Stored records
┏━━

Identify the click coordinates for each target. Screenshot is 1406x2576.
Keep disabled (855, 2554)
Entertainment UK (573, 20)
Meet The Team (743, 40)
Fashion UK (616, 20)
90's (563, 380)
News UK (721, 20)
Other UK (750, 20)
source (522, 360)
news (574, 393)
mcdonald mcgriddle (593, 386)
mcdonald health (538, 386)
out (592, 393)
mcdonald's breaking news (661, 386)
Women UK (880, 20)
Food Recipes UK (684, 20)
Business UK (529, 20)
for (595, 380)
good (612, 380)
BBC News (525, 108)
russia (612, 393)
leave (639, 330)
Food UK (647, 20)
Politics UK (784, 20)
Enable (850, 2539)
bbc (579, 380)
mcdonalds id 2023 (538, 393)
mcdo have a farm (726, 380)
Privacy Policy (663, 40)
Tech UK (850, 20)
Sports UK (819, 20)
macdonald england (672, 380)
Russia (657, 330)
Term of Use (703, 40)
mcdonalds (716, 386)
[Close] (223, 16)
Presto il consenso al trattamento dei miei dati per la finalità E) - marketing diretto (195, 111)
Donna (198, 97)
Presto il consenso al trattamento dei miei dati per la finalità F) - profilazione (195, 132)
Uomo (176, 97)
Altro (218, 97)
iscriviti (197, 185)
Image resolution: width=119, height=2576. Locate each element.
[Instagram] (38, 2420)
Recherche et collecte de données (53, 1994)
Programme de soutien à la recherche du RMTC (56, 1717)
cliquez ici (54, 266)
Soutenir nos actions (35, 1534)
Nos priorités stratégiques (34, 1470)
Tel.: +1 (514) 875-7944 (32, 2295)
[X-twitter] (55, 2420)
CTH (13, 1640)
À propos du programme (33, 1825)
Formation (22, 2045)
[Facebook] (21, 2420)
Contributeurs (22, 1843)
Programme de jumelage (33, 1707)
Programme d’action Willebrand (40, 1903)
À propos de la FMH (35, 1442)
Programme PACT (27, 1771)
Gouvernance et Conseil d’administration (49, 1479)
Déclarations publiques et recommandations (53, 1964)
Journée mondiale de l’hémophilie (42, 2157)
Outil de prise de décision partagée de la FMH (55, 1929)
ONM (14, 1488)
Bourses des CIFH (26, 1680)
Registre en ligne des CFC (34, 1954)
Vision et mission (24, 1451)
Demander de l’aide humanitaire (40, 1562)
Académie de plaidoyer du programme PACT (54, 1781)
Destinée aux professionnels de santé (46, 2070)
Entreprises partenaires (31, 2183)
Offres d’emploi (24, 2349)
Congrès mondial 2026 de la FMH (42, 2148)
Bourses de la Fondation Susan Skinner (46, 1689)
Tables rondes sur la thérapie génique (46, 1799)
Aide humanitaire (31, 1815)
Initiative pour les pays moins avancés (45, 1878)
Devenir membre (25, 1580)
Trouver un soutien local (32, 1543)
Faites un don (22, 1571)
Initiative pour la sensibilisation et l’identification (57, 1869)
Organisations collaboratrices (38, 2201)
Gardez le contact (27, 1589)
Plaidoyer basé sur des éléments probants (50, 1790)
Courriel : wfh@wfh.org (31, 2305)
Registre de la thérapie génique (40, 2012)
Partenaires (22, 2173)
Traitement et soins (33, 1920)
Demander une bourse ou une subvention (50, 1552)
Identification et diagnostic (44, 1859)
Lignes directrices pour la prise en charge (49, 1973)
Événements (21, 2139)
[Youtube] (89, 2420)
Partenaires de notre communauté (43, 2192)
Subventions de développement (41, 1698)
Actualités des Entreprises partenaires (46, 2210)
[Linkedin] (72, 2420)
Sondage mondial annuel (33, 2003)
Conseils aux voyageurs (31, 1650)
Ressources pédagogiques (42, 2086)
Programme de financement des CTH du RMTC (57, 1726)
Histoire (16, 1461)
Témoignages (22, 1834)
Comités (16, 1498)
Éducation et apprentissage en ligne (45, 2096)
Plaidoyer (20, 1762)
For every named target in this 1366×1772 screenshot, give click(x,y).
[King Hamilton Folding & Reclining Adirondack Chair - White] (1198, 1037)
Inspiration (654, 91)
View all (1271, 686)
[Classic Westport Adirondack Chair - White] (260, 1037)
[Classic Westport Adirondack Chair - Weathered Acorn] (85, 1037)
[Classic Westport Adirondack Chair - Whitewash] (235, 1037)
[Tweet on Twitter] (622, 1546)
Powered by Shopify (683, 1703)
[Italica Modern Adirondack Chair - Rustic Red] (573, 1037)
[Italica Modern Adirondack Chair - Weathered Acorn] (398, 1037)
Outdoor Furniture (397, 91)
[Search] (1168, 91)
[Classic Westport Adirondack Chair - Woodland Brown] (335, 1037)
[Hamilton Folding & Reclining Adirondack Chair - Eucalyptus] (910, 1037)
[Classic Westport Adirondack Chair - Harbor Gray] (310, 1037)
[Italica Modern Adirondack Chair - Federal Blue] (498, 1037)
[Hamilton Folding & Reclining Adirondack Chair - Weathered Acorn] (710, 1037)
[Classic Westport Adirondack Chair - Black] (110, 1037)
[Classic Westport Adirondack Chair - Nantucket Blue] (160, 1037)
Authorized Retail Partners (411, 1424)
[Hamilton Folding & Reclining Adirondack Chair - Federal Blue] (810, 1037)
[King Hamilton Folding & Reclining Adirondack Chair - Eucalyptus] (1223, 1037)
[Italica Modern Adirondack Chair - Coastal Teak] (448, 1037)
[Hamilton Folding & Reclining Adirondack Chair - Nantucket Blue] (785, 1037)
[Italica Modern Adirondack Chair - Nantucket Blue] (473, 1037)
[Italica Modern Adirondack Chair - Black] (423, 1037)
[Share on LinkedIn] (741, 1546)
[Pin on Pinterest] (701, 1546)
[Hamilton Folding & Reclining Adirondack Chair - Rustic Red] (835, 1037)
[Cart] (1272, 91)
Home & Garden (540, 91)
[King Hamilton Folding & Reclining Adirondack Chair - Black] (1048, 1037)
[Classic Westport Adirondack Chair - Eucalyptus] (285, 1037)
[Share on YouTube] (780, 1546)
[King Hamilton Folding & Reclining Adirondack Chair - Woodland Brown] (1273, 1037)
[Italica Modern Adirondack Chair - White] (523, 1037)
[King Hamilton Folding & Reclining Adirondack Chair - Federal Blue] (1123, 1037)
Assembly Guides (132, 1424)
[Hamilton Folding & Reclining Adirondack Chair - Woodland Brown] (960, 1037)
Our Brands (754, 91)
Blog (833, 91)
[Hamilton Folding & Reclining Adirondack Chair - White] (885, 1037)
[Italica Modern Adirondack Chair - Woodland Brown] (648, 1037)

┗━━

> **THE PROBLEM**
In full and without alteration, retype the entries above.

> **EXERCISE SOLUTION**
Identify the click coordinates for each target. Screenshot is 1406x2576.
Keep disabled (855, 2554)
Entertainment UK (573, 20)
Meet The Team (743, 40)
Fashion UK (616, 20)
90's (563, 380)
News UK (721, 20)
Other UK (750, 20)
source (522, 360)
news (574, 393)
mcdonald mcgriddle (593, 386)
mcdonald health (538, 386)
out (592, 393)
mcdonald's breaking news (661, 386)
Women UK (880, 20)
Food Recipes UK (684, 20)
Business UK (529, 20)
for (595, 380)
good (612, 380)
BBC News (525, 108)
russia (612, 393)
leave (639, 330)
Food UK (647, 20)
Politics UK (784, 20)
Enable (850, 2539)
bbc (579, 380)
mcdonalds id 2023 (538, 393)
mcdo have a farm (726, 380)
Privacy Policy (663, 40)
Tech UK (850, 20)
Sports UK (819, 20)
macdonald england (672, 380)
Russia (657, 330)
Term of Use (703, 40)
mcdonalds (716, 386)
[Close] (223, 16)
Presto il consenso al trattamento dei miei dati per la finalità E) - marketing diretto (195, 111)
Donna (198, 97)
Presto il consenso al trattamento dei miei dati per la finalità F) - profilazione (195, 132)
Uomo (176, 97)
Altro (218, 97)
iscriviti (197, 185)
Image resolution: width=119, height=2576. Locate each element.
[Instagram] (38, 2420)
Recherche et collecte de données (53, 1994)
Programme de soutien à la recherche du RMTC (56, 1717)
cliquez ici (54, 266)
Soutenir nos actions (35, 1534)
Nos priorités stratégiques (34, 1470)
Tel.: +1 (514) 875-7944 (32, 2295)
[X-twitter] (55, 2420)
CTH (13, 1640)
À propos du programme (33, 1825)
Formation (22, 2045)
[Facebook] (21, 2420)
Contributeurs (22, 1843)
Programme de jumelage (33, 1707)
Programme d’action Willebrand (40, 1903)
À propos de la FMH (35, 1442)
Programme PACT (27, 1771)
Gouvernance et Conseil d’administration (49, 1479)
Déclarations publiques et recommandations (53, 1964)
Journée mondiale de l’hémophilie (42, 2157)
Outil de prise de décision partagée de la FMH (55, 1929)
ONM (14, 1488)
Bourses des CIFH (26, 1680)
Registre en ligne des CFC (34, 1954)
Vision et mission (24, 1451)
Demander de l’aide humanitaire (40, 1562)
Académie de plaidoyer du programme PACT (54, 1781)
Destinée aux professionnels de santé (46, 2070)
Entreprises partenaires (31, 2183)
Offres d’emploi (24, 2349)
Congrès mondial 2026 de la FMH (42, 2148)
Bourses de la Fondation Susan Skinner (46, 1689)
Tables rondes sur la thérapie génique (46, 1799)
Aide humanitaire (31, 1815)
Initiative pour les pays moins avancés (45, 1878)
Devenir membre (25, 1580)
Trouver un soutien local (32, 1543)
Faites un don (22, 1571)
Initiative pour la sensibilisation et l’identification (57, 1869)
Organisations collaboratrices (38, 2201)
Gardez le contact (27, 1589)
Plaidoyer basé sur des éléments probants (50, 1790)
Courriel : wfh@wfh.org (31, 2305)
Registre de la thérapie génique (40, 2012)
Partenaires (22, 2173)
Traitement et soins (33, 1920)
Demander une bourse ou une subvention (50, 1552)
Identification et diagnostic (44, 1859)
Lignes directrices pour la prise en charge (49, 1973)
Événements (21, 2139)
[Youtube] (89, 2420)
Partenaires de notre communauté (43, 2192)
Subventions de développement (41, 1698)
Actualités des Entreprises partenaires (46, 2210)
[Linkedin] (72, 2420)
Sondage mondial annuel (33, 2003)
Conseils aux voyageurs (31, 1650)
Ressources pédagogiques (42, 2086)
Programme de financement des CTH du RMTC (57, 1726)
Histoire (16, 1461)
Témoignages (22, 1834)
Comités (16, 1498)
Éducation et apprentissage en ligne (45, 2096)
Plaidoyer (20, 1762)
For every named target in this 1366×1772 screenshot, give click(x,y).
[King Hamilton Folding & Reclining Adirondack Chair - White] (1198, 1037)
Inspiration (654, 91)
View all (1271, 686)
[Classic Westport Adirondack Chair - White] (260, 1037)
[Classic Westport Adirondack Chair - Weathered Acorn] (85, 1037)
[Classic Westport Adirondack Chair - Whitewash] (235, 1037)
[Tweet on Twitter] (622, 1546)
Powered by Shopify (683, 1703)
[Italica Modern Adirondack Chair - Rustic Red] (573, 1037)
[Italica Modern Adirondack Chair - Weathered Acorn] (398, 1037)
Outdoor Furniture (397, 91)
[Search] (1168, 91)
[Classic Westport Adirondack Chair - Woodland Brown] (335, 1037)
[Hamilton Folding & Reclining Adirondack Chair - Eucalyptus] (910, 1037)
[Classic Westport Adirondack Chair - Harbor Gray] (310, 1037)
[Italica Modern Adirondack Chair - Federal Blue] (498, 1037)
[Hamilton Folding & Reclining Adirondack Chair - Weathered Acorn] (710, 1037)
[Classic Westport Adirondack Chair - Black] (110, 1037)
[Classic Westport Adirondack Chair - Nantucket Blue] (160, 1037)
Authorized Retail Partners (411, 1424)
[Hamilton Folding & Reclining Adirondack Chair - Federal Blue] (810, 1037)
[King Hamilton Folding & Reclining Adirondack Chair - Eucalyptus] (1223, 1037)
[Italica Modern Adirondack Chair - Coastal Teak] (448, 1037)
[Hamilton Folding & Reclining Adirondack Chair - Nantucket Blue] (785, 1037)
[Italica Modern Adirondack Chair - Nantucket Blue] (473, 1037)
[Italica Modern Adirondack Chair - Black] (423, 1037)
[Share on LinkedIn] (741, 1546)
[Pin on Pinterest] (701, 1546)
[Hamilton Folding & Reclining Adirondack Chair - Rustic Red] (835, 1037)
[Cart] (1272, 91)
Home & Garden (540, 91)
[King Hamilton Folding & Reclining Adirondack Chair - Black] (1048, 1037)
[Classic Westport Adirondack Chair - Eucalyptus] (285, 1037)
[Share on YouTube] (780, 1546)
[King Hamilton Folding & Reclining Adirondack Chair - Woodland Brown] (1273, 1037)
[Italica Modern Adirondack Chair - White] (523, 1037)
[King Hamilton Folding & Reclining Adirondack Chair - Federal Blue] (1123, 1037)
Assembly Guides (132, 1424)
[Hamilton Folding & Reclining Adirondack Chair - Woodland Brown] (960, 1037)
Our Brands (754, 91)
Blog (833, 91)
[Hamilton Folding & Reclining Adirondack Chair - White] (885, 1037)
[Italica Modern Adirondack Chair - Woodland Brown] (648, 1037)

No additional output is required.